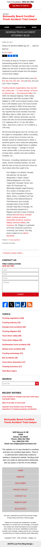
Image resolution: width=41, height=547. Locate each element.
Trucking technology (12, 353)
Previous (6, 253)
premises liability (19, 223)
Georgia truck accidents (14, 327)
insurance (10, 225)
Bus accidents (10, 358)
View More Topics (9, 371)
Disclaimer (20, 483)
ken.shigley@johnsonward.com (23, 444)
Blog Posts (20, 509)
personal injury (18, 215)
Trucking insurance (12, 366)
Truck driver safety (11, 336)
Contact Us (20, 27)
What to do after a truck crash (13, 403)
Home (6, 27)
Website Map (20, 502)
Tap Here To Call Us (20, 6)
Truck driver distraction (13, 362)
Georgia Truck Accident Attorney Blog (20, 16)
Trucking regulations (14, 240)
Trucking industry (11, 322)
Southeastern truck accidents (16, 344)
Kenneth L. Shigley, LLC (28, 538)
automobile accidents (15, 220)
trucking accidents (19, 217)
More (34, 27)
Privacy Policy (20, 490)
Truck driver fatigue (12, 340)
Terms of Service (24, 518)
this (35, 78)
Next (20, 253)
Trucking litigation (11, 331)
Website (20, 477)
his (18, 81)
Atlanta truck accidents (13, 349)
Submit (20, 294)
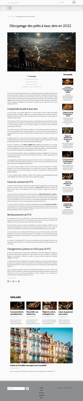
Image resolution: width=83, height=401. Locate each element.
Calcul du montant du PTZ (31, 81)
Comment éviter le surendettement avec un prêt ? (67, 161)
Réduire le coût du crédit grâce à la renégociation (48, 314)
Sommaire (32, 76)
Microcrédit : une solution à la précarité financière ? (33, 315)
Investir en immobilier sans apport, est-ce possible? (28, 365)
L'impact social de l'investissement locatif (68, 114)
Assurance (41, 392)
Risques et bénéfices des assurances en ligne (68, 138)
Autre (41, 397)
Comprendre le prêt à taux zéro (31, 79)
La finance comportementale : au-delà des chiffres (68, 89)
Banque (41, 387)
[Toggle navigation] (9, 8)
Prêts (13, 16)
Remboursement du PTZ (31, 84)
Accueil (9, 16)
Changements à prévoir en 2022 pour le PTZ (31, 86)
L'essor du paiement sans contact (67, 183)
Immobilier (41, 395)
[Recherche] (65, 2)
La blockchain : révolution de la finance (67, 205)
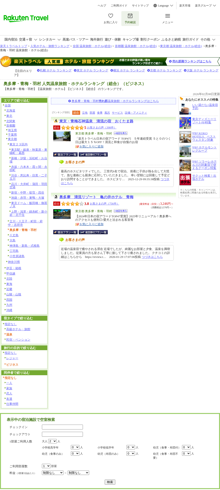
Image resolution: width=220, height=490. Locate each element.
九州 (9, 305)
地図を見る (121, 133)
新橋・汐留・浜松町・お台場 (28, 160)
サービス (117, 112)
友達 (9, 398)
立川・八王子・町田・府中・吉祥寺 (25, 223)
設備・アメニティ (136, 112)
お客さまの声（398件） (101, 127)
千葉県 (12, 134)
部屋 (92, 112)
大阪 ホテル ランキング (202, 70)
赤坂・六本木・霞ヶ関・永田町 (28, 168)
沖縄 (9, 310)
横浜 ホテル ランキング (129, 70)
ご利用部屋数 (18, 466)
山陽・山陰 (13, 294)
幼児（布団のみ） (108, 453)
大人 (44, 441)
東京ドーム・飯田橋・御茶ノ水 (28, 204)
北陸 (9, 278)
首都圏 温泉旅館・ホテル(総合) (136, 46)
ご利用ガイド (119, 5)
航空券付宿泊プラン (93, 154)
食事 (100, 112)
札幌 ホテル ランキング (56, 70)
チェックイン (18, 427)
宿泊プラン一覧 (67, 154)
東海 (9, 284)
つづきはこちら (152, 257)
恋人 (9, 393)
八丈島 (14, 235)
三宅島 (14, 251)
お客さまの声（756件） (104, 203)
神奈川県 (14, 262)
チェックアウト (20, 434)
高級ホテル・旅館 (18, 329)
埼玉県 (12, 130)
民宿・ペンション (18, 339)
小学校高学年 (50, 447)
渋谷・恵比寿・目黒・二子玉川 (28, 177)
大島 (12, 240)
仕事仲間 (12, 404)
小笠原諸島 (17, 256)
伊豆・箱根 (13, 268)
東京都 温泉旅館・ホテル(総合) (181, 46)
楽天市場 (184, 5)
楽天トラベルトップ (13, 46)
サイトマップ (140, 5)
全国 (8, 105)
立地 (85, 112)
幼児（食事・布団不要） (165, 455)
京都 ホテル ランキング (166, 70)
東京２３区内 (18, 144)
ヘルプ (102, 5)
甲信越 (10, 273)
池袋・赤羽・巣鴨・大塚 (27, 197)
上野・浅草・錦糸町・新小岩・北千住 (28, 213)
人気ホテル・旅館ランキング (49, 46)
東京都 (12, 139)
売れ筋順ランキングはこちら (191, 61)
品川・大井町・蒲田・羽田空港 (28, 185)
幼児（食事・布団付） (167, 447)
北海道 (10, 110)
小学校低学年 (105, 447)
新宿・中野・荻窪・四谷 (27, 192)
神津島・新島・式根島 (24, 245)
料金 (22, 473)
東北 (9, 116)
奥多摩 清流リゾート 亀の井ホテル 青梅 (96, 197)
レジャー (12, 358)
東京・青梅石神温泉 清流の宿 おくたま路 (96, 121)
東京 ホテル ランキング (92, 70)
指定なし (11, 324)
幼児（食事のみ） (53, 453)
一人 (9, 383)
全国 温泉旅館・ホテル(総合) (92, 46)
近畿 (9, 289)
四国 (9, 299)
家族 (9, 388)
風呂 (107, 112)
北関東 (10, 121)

^^^^^^^^^^^^^^^^

### WHAT IS BEING ASKED
Pull out every line of the material that contains the word "Image".

### RESPONSE
Image resolution: width=41, height=547. Locate each element.
Image resolution: width=83, height=401. Locate each element.
Image resolution: width=220, height=490. Locate each element.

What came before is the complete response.